During an observation and interview on 12/07/22 at 08:37 AM, the Dietary Manager (DM) said, They need to pick it up and the lids should be closed, the lids is broken. Birds and rodents could get into it.
During an interview on 12/07/22 at 02:49 PM, the Administrator said he knew the dumpster top was broken and he had emailed the garbage removal company the previous day. The Administrator said he had previously contacted the company and that it has taken some time.
During an interview on 12/08/22 at 11:10 AM the Dietary Manager (DM) revealed that he was unaware, prior to surveyor intervention, that the dumpster area was the responsibility of the dietary department. The DM stated, Now I know it is my responsibility for the dumpster area and will take care of it.
During an interview on 12/08/22 at 11:49 AM the Registered Dietician (RD) confirmed the dumpster area was a responsibility of the kitchen
During an interview on 12/08/22 at 11:50 AM, the Regional Registered Dietician (RDD) stated, The dumpster area should be free of debris on the ground and lids closed to dumpsters. This is needed for pest control and infection control.

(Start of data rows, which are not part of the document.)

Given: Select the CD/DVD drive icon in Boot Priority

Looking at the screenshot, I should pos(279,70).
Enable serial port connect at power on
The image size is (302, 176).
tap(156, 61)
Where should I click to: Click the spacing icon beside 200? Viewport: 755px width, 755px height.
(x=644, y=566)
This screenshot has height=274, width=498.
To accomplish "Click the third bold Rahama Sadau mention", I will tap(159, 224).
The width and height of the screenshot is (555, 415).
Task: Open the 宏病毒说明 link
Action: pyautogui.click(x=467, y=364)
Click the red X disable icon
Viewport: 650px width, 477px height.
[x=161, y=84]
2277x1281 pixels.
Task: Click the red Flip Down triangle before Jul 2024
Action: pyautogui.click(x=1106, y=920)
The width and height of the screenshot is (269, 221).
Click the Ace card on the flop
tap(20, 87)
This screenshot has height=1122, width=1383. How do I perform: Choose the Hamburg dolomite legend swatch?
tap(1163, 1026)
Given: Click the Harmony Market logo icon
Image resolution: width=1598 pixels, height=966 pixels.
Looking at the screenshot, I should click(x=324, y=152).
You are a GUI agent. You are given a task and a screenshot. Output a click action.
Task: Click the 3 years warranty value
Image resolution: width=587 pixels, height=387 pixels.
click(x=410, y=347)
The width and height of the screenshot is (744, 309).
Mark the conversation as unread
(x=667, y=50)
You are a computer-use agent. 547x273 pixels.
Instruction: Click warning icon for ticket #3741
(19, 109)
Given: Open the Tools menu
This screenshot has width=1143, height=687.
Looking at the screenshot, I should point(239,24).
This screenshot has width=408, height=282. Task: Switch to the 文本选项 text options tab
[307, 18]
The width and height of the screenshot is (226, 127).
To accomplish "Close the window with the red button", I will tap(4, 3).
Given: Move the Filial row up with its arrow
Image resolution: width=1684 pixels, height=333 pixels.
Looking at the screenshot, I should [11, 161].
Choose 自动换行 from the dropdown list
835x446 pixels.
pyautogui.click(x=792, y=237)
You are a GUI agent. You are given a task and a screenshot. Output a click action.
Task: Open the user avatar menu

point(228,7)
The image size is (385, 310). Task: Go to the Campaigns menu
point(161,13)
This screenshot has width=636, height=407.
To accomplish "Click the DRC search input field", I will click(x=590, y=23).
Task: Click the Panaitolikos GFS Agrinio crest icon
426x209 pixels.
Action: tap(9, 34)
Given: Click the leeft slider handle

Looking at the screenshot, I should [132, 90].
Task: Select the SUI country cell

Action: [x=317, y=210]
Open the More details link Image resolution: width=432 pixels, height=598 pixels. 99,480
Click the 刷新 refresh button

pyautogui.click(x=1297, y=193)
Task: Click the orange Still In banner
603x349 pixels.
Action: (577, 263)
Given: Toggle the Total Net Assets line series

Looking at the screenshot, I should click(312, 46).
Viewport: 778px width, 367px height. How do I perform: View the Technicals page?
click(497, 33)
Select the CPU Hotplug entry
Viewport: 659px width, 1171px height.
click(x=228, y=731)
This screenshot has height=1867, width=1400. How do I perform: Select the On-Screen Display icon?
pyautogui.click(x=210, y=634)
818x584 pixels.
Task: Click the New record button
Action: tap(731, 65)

During an interview on 12/08/22 at 02:50 PM, the Director of Operations (DO) verified that the dumpster lid has been broken for about two weeks.
Review of the undated Dispose of Garbage and Refuse policy provided by the facility revealed The Dining Services Director coordinates with the Director of Maintenance to ensure that the area surrounding the exterior dumpster area is maintained in a manner free of rubbish or other debris .The Dining Services Director will ensure that Appropriately lined containers are available within the food services area for .disposal of garbage or other refuse Appropriate lids are provided for all containers.